Win’s travels took him from the heights of the Himalayas to the different corners of Europe, tasting everything he could on the way. And what captured his attention? The incredible wheels of cheese in France.
Here, Win tells us what fellow cheese lovers need to try, and why – in his words – there’s always a right time for the right cheese.
What cheese should we try if we’re feeling adventurous?
Epoisse is is a very strong and pungent type of cheese, so it may take a little more courage to try it. In season, I would try any number of goat cheeses which turns soft and runny under room temperature. I would try Petite Fiancee, a nice Munster or Cabri Ariegeois which is similarly packed like Vacherin Mont d’Or cheese.
There are also some special rare cheeses to try such as the natural blue vein cheese made from whole cow’s milk and marble paste called Bleu du Val d’Aillons from Savoie, which you can already imagine as a powerful salty taste.
Did you get to see how they were made? What in your opinion is so unique about the process?

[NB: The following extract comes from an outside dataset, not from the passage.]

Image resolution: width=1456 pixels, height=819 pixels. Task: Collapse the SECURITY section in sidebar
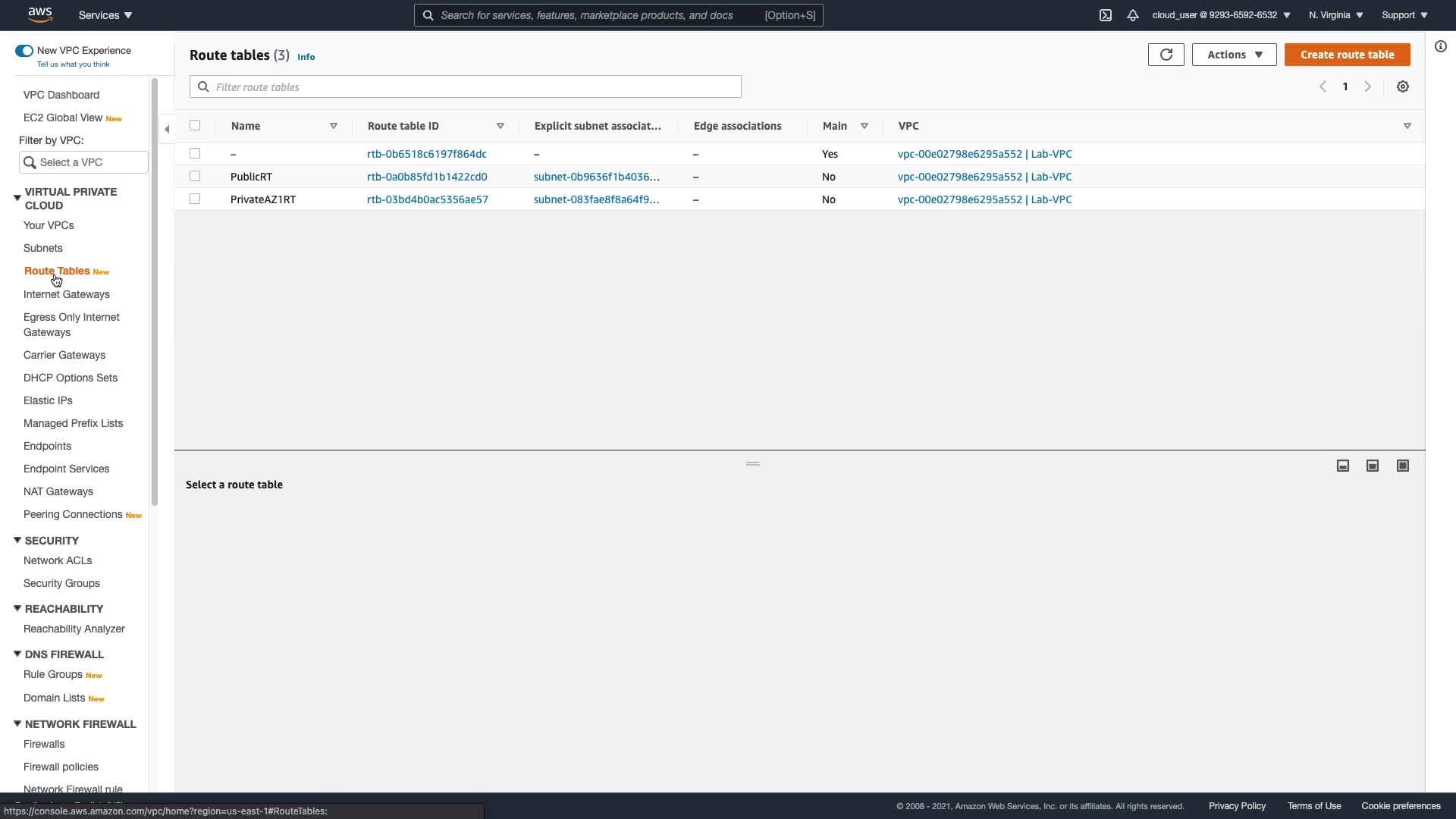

I have seen cheese made on the farm and its nothing like the industrial production that I have witnessed. The traditional techniques, the type of countryside with the milk from the geographical region which is very important in French cheese, the time and the way cheese is kept to mature on the farm before it is passed on to the experts who age and finish the cheese before being sold.
I also learned that the best milk, in the right season brings out the best cheese.
Where have you travelled to find the perfect cheese delights?
Cheese requires an expert to age it to perfection, before being served in the best fine dining establishments. Jeremy Evrard, a customer of mine is an expert in cheese, so, we both travelled to a small French village of Vieux-Ferrette in Alsace to see the French cheese being skilfully aged (affinage) by Bernard Antony and his son Jean Francois.
We were then immersed into the prestigious “Guilde Internationale des Fromagers de la Confrerie de Saint-Uguzon” which is an association of cheesemakers & professionals. That was truly an experience I could never forget.
What’s the biggest mistake people make when they shop for cheese?
Perhaps not having enough research about the type of cheese other than the common ones such brie, camembert, comté and more of the industrial stuff you see on supermarket shelves, it’s just not the same as fine cheese. Another mistake would be limit oneself to a certain comfort zone, and not discovering exciting tastes amongst the myriad variety of sheep; goat; cow’s milk cheese, or washed rind, hard texture, blue-veined or creamy cheeses.
The wider variety one tries, the more the satisfaction. So get adventurous.
Aside from the usual wine, fruit paste, and nuts, what else would you pair with cheese?
Our supplier serves the cheese with ‘Poliane’ country-style bread which we import once they are freshly baked, exclusively from their wood-fired bakery in the north of France. Their walnut bread is divine.
Some people may like special black cherry jam from the small Basque Country village called Itxassou famous for that product. However, you can also consider quince paste, the type I get is from a small artisanal producer in the Priorat region of Spain. It’s different from others, as its made in small batches whilst keeping the natural rustic texture of the quince fruit.
You must have your favourites! What do you keep stashed at home at all times?
Ha, the fridge at home is usually raided before I have a chance to enjoy the cheese. It could be a nice Roquefort Le Vieux Berger from Roquefort-Sur-Soulzon village by a very independent small producer and these cheeses are aged in real caves.
Others are the Vacherin Mont d’Or a lovely creamy cheese with a top crust and aged in a round wooden box which also imparts flavours to the cheese.
Cheese being seasonal, the stock I have in my fridge always varies as there’s always a right time for the right cheese.